Over geological timescales, the size of the atmospheric CO₂reservoir is partly controlled by variations in the rate of exchange between C reservoirs (atmosphere, ocean, solid Earth), which in turn result in changes in the residence times of C within each of these pools. We investigate whether climate change exerts a first-order control on the fluvial delivery of terrestrial organic matter to the coastal ocean and explore the consequences for the rate of C exchange between reservoirs. Specifically, we employ stable-isotope and radiocarbon measurements of terrestrial biomarkers delivered to the Bay of Bengal since the Last Glacial Maximum (LGM) to investigate climate-driven changes in the dynamics of terrestrial organic carbon (OC) export and burial in the world’s largest depocenter of sediment and OC.

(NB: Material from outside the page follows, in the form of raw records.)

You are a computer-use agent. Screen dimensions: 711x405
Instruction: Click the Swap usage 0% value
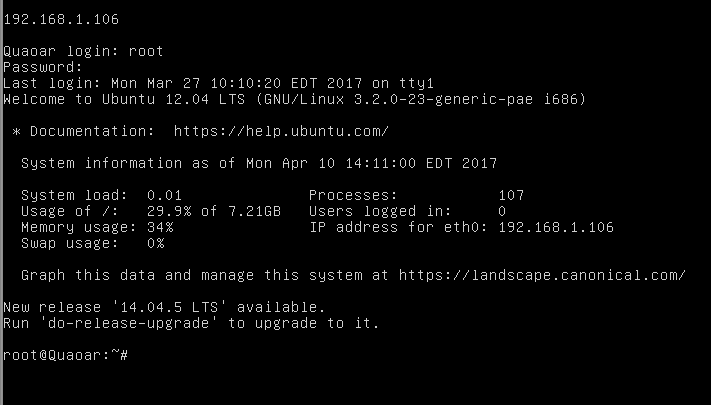(156, 244)
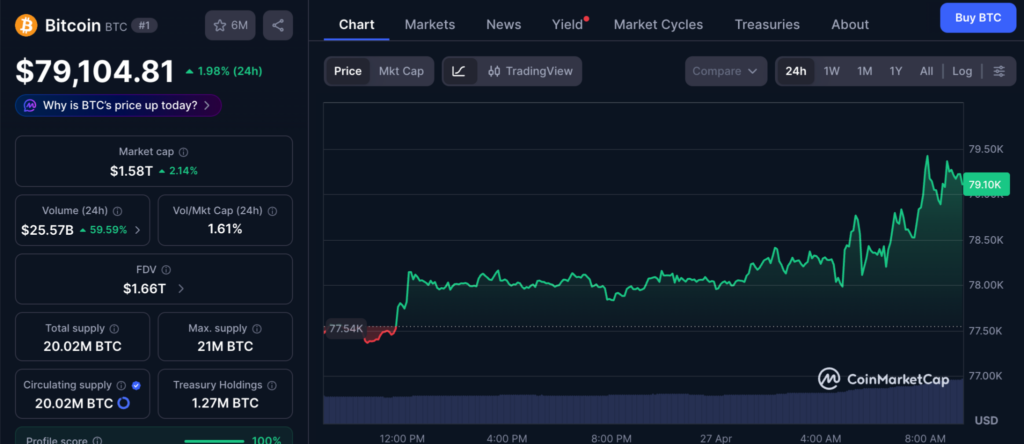The image size is (1024, 444).
Task: Click the Market cap info icon
Action: pyautogui.click(x=183, y=152)
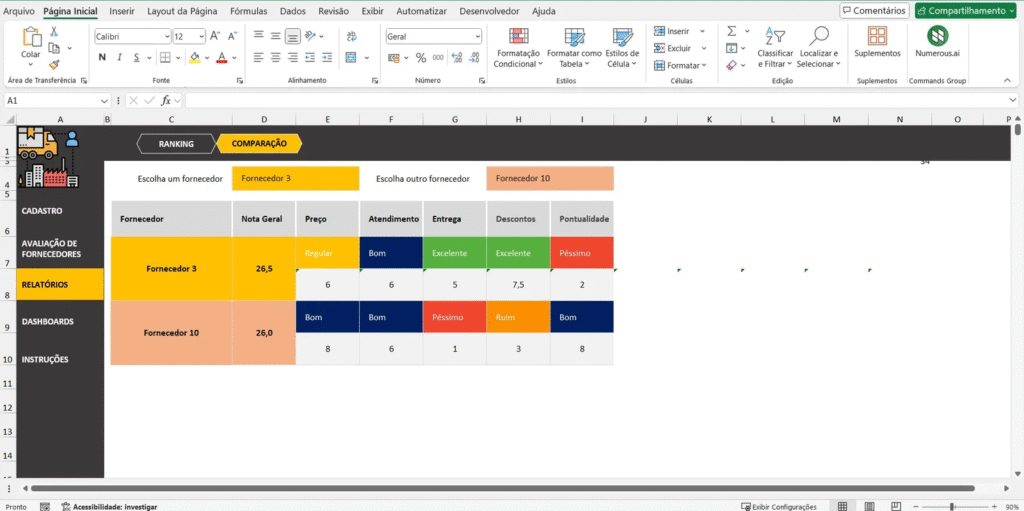Screen dimensions: 1024x511
Task: Apply percent style with % icon
Action: coord(421,58)
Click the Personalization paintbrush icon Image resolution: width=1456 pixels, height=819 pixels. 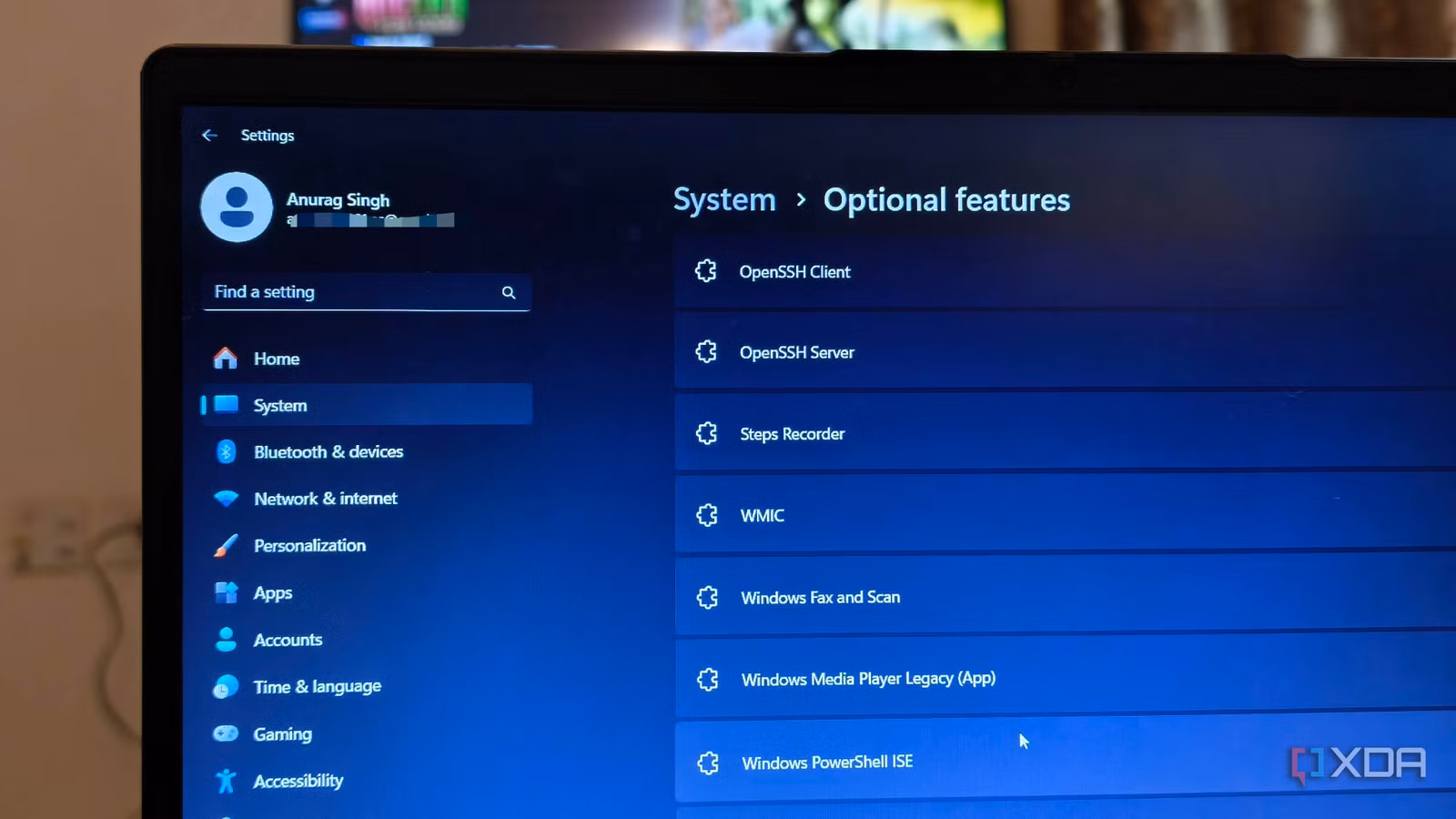226,545
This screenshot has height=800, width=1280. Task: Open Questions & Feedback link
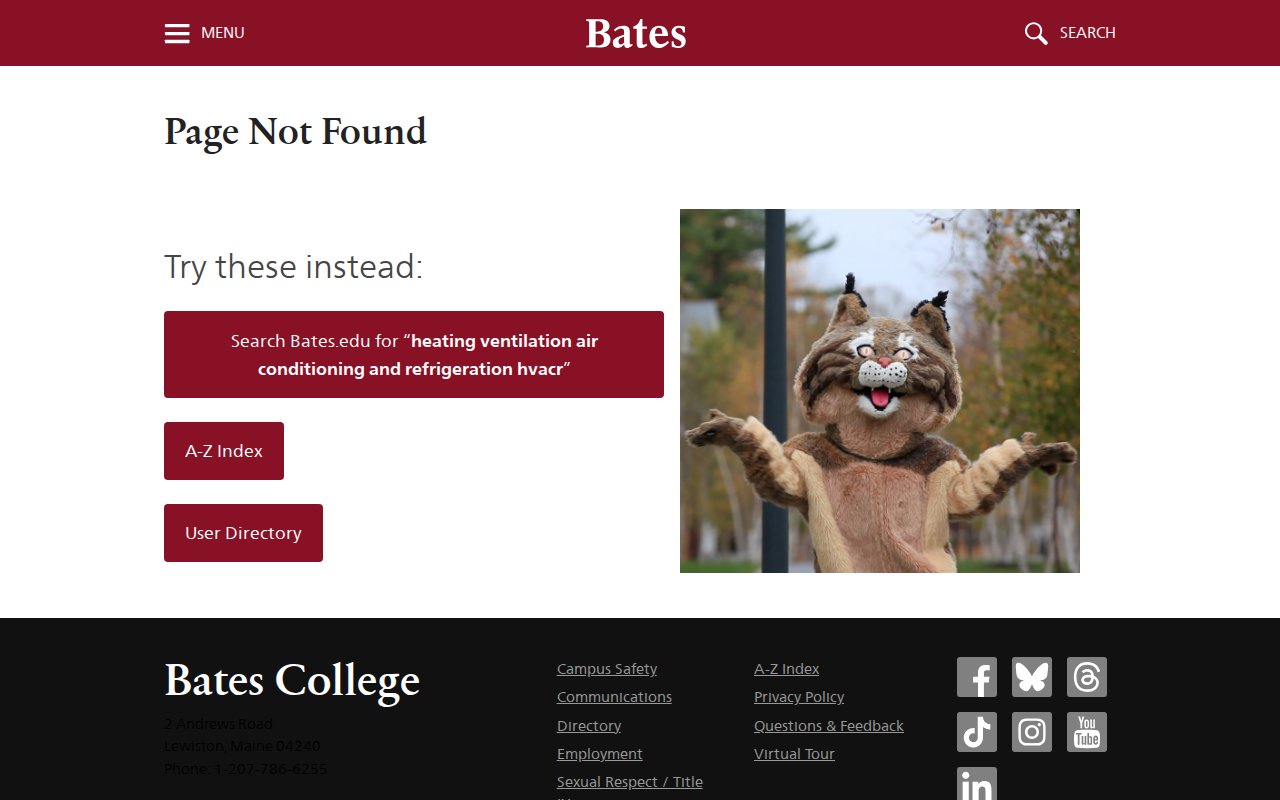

Compound-specific stable hydrogen (δD) and carbon (δ¹³C) isotopic measurements of plant wax compounds from the Bengal Fan capture variations in the strength of the Indian summer monsoon and vegetation dynamics within the Ganges-Brahmaputra (GB) drainage basin over the past 21,000 years. Specifically, a 35‰ shift in plant wax δD between the LGM and Holocene Climatic Optima (HCO; 9-5 ka) indicates a change from weaker to stronger monsoon conditions over this time period. Likewise, δ¹³C measurements demonstrate a ca. 4‰ shift from the LGM to the HCO, recording a large decline of C₄ plants in the basin during this period.

Residence times of OC within the drainage basin determined from compound-specific radiocarbon dating of plant wax compounds vary between ca. 800 and 8000 years since the LGM and show a strong anti-correlation with climate, in particular with the intensity of the summer monsoon .This is illustrated by an order of magnitude decrease in residence time between the driest (Heinrich event 1) and wettest (HCO) intervals of our record. This difference reflects protracted storage of organic matter on land during relatively colder, drier periods. Thus, we have identified climate change as a driver of the rates and sources (e.g., deep soils vs. recent biomass) of terrestrial-OC export. Furthermore, given that the GB accounts for as much as 20% of the global burial flux of terrestrial biospheric OC, climate-driven changes in the carbon-export dynamics of this system can have important feedbacks on climate at a global scale.